(di Valerio Pasquetti) La scomparsa di Giggi Cerasa ci colpisce la domenica sera, durante il match in corso tra Real Sebastiani ed Avellino. È un evento triste, inatteso che crea profonda sofferenza, purtroppo consono all’esistenza di noi, comuni mortali. Non vi sono annate sfortunate da dimenticare. Non giova e non protegge asserire – ove ne ricorrano i presupposti – che “è proprio un anno bisestile” o, ancora, che “non vedo l’ora che questo anno tremendo volga al termine”.
È la storia di noi, esseri umani, con l’esistenza sempre legata ad un filo. Nessuno se ne capacita, nessuno ha contezza fin tanto che gli accadimenti di un evento – ammesso che la persona colpita possa “risorgere” – fanno capire che, volenti o nolenti, siamo legati ad un destino ineludibile. Giggi per gli amici – Luigi in realtà – ne era ben consapevole. Ma affrontava la propria esistenza con una gaiezza ed una serenità interiore senza eguali.
“La mia gioia è vivere a Maglianello – ripeteva Giggi – nel mio orto, tra le mie piante e con quegli animaletti che hanno allietato la mia esistenza”. Giggi aveva una passione: lo sport, più in generale, ma il basket in specie. Che amava come pochi. Sostituì Luigi Berton – un altro fisioterapista eccelso ai tempi di Renato Milardi – e non ne fece rimpiangere la professionalità. Anzi, probabilmente si affermò più del suo maestro. Perché l’abilità di Giggi, la capacità di lavorare un qualsivoglia infortunio muscolare, dalla comune scavigliata ad accidenti di maggiore entità, ben presto fece il giro dello stivale.

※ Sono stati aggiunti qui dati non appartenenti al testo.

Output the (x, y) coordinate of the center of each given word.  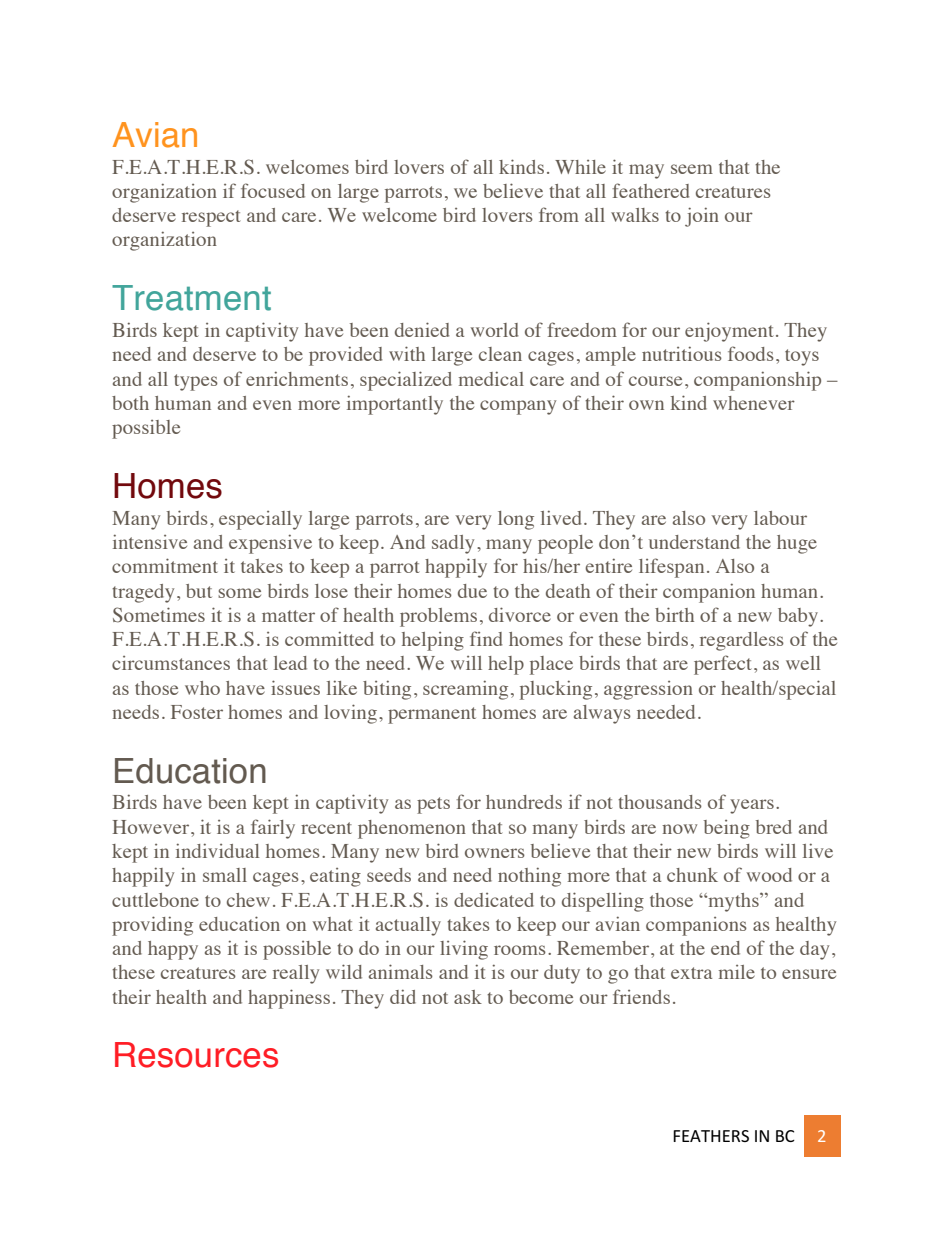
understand (694, 542)
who (202, 688)
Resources (196, 1055)
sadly (453, 544)
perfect (724, 665)
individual (218, 850)
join (702, 217)
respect (211, 218)
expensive (270, 544)
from (559, 214)
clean (500, 354)
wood (769, 875)
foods (751, 353)
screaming (465, 690)
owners (495, 853)
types (196, 382)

“Negli anni mi hanno contattato dalle piazze cestistiche più famose in Italia – ripeteva Giggi – Ma io sono legato alla Rieti dei canestri e sempre e soltanto qui sono voluto rimanere”. Giggi avrebbe potuto lavorare a Pesaro, a Treviso, a Milano, a Varese, anche a Bologna, ma non ha mai ceduto alle lusinghe come al denaro. Uomo tutto d’un pezzo, reatino doc (maglianellese, per dire il vero), Giggi è rimasto alla sua Sebastiani per 20 anni, fino al 2008. Nel proprio studio, sito al centro di Rieti, vicinissimo a piazza San Rufo, ci sono le foto che ne rammentano la carriera professionale e sportiva, cestistica. “Quella con Gaetano (Papalia, ndr) e la Sebastiani è la storia più bella e simboleggia i tanti anni di devozione al mondo dei giganti – ricordava Giggi soltanto lo scorso mese di giugno – a Gaetano sono legato, è una brava persona e con lui ho vissuto momenti esaltanti, gare incredibili”. I ricordi di Giggi erano anche per i “propri” cestisti.
Specialmente i giocatori americani giunti a Rieti proprio ai tempi della Nsb. “Massaggiare i tessuti di Russell, di Hurd e di Pape Sow era un’impresa anche per me – narrava Giggi – Avevano muscoli talmente possenti che, per ottenere un risultato, dovevo appoggiarmi sui loro arti con tutto il peso del corpo, usando i gomiti”. Giggi aveva bene a mente anche gli amici cari che lo hanno preceduto in cielo e non mancava di ricordarli. “La scomparsa di Attilio (Pasquetti, ndr) è stata per me un grande dolore – diceva con un velo di tristezza – e così pure quella di Umberto (Papalia, ndr) che era un tutt’uno con Gaetano”. Ora Luigi ha raggiunto i propri amici. Anch’egli lo ha fatto prima del tempo perché, morire a 72 anni di età, oggi, è quasi incomprensibile. Però, tant’è, nulla quaestio. Betto – in realtà Benedetto – perde il proprio papà, ma anche colui che gli ha insegnato l’arte della fisioterapia e che, poi, ha superato perché, oggi, Betto è un medico ed un osteopata tra i più affermati. La città smarrisce per sempre un proprio figlio e la Rieti dei canestri un professionista eccelso, un uomo buono, una persona senza eguali. Ciao carissimo Giggi! Ci mancherai tanto.